Further, pneumatic tires for heavy load recently tend to have lower profiles in response to increasing demands for lowering a vehicle floor and making a drive shaft or a trailer shaft to be single wheeled instead of traditional dual wheeled. When such a low-profile tire, especially a tire having an aspect ratio of 70% or less is subjected to inflation pressure, the amount of the radial growth tends to further increase at the shoulder portion.
JP 2-208101A describes that a reinforcement layer containing meandering cords extending along the circumference direction in a wavy or zigzag shape is provided radially outwardly or inwardly on the belt or between the belt layers as a means for suppressing the radial growth of the belt at the tread shoulder portion, and it has been used up to now. This can suppress the radial growth of the belt at the tread shoulder portion, thereby improving the durability of the tread shoulder portion.
For the tires having such a configuration, it has been considered that the transversal stiffness is not necessarily reinforced during the inner pressure being applied, since a load of the circumferential tensile force is large while a load of the transversal tensile force is small during the inner pressure being applied. However, if an input such as a projection is penetrated, the tire is easily bent and pulled in the transversal direction due to its small transversal tensile stiffness, so that carcass cords, which are transversal members, are subjected to larger input forces. For example, when the tire receives a projection input caused by passing over a stone during running on the road, the tire tends to deform more in the transversal direction than in the circumferential direction as compared with the ordinal tire.

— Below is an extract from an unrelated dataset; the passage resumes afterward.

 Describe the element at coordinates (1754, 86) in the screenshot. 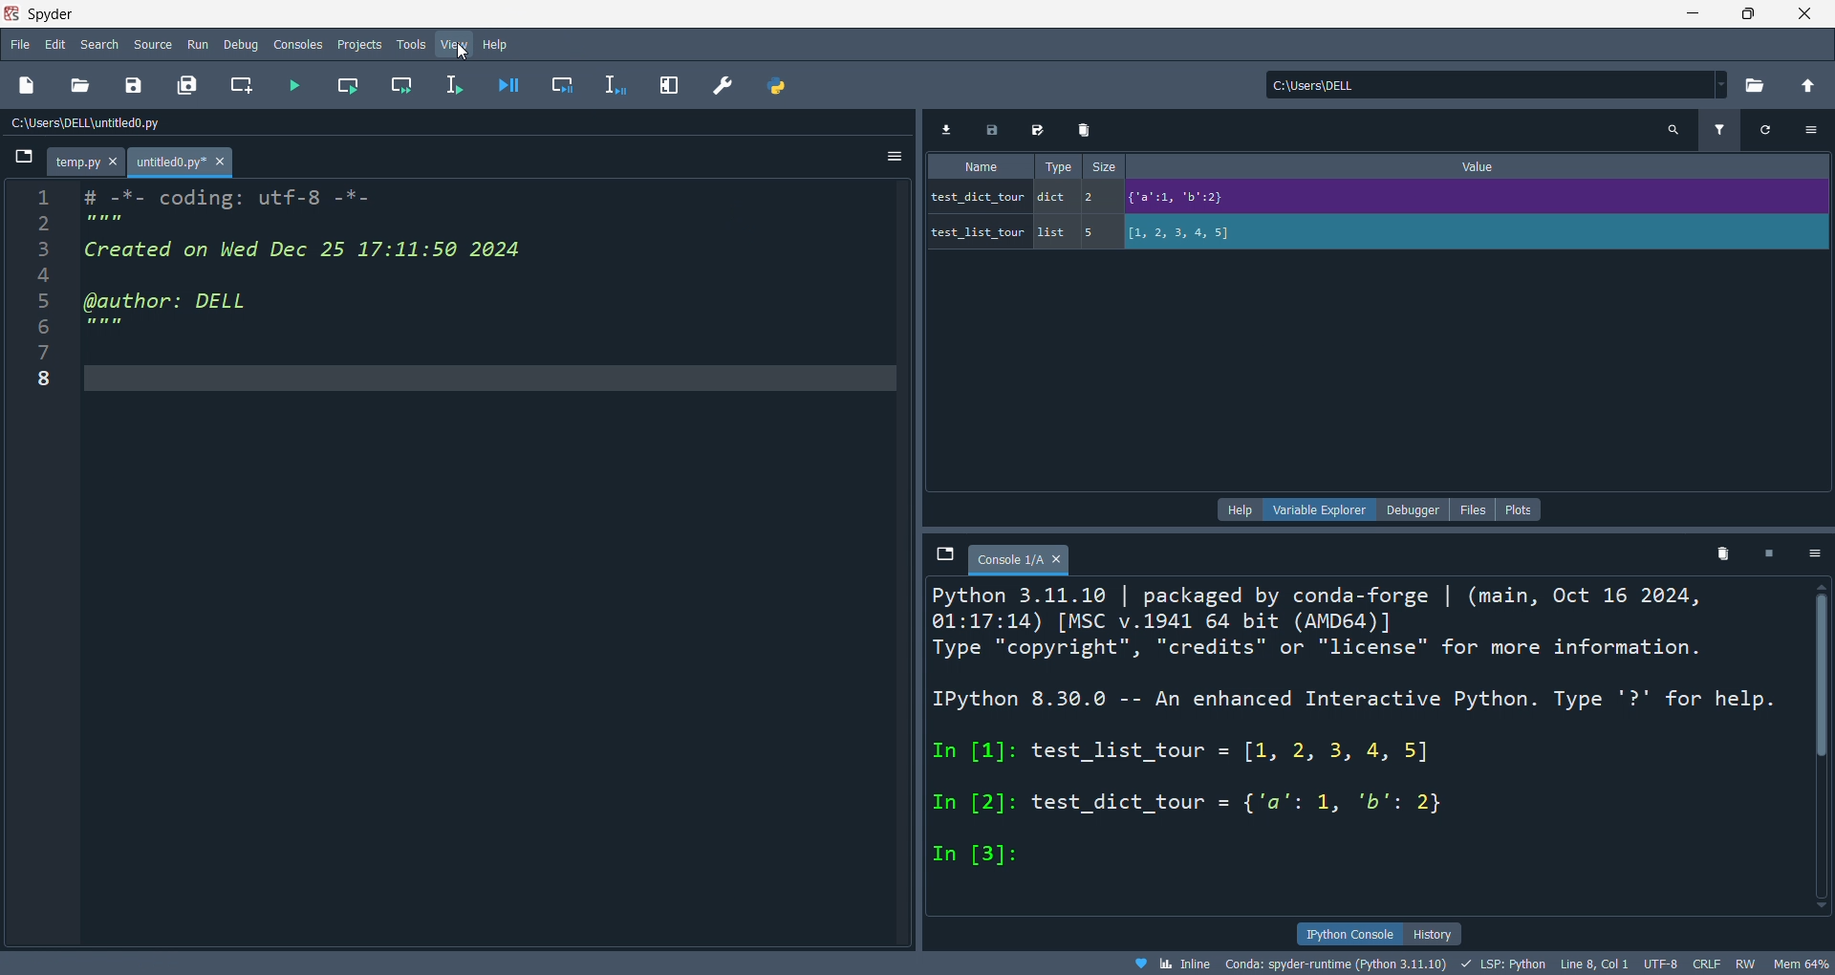

I see `open directory` at that location.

The term “projection input” herein refers to a radially inward force acting on the tread surface when a pneumatic tire runs on the road and passes over, for example, a stone.
When the tire having such a tendency runs while repeatedly incurring the projection input, the carcass which mainly contributes the transversal stiffness breaks prior to the belt which mainly contributes the circumferential stiffness. A problem is that the tire gets blowout and/or tread burst much easier in the case where the carcass breaks first than in the case where the belt breaks first.
Further, a demand for improving transport efficiency in the modern market needs enhancements of speed and load capacity of the vehicle. From this viewpoint also, the durability of the carcass may become problematic.
In this connection, it is recently noticed that, in order to improve the durability of the carcass against the projection input, the transversal stiffness of the tread portion may be enhanced to suppress the transversal deformation occurring at the time of receiving the projection input, thereby decreasing the input force per one cord in the carcass.
JP 2002-514538A, for example, describes a tire in which an additional ply having substantially radially arranged reinforcement elements of non-extensible metal is provided between belt layers. The tire, however, is provided with the transversal reinforcement layer between the belt layers, so that the effect of reinforcing the carcass is not sufficient. JP 4-356203A describes a tire comprising belt layers among which the inner most belt layer in the tire's radial direction is dividedly arranged with spacing the central region to form a split configuration, and a reinforcement layer in which radial cords are embedded, the reinforcement layer being arranged inside these belt layers in the tire's radial direction and along the carcass. The tire, however, has no reinforcement around the tire's equatorial plane at which largest deformation is observed at the time of receiving the projection input, so its durability is not sufficient. JP 2002-192910A describes a tire in which transversal reinforcement layers having cords extending at 50 to 90 degrees with respect to the tire's circumferential direction are arranged between a carcass and a belt and between the shoulder portion and the tire's equatorial plane. The object of the tire, however, is not an improvement of the durability, but an improvement of the drivability. In addition, the tire has no reinforcement around the tire's equatorial plane at which largest deformation is observed at the time of receiving the projection input, so its durability is not sufficient. Furthermore, in the tire for heavy load having such a belt configuration, the above-mentioned projection input is easily transmitted to the carcass and thus the ply cords are readily broken, which is problematic.
As a measure for enhancing a transversal stiffness of a tread portion, enlarging the diameter of carcass ply cords and increasing the number of carcass ply cords embedded in the carcass may be recited by way of example. However, these measures involve a demerit of increasing the weight of the whole tire, and a stepwise transition of the stiffness occurring at a rolled-up end of the carcass becomes greater, which involves another demerit of decreasing the durability at the rolled-up end of the carcass.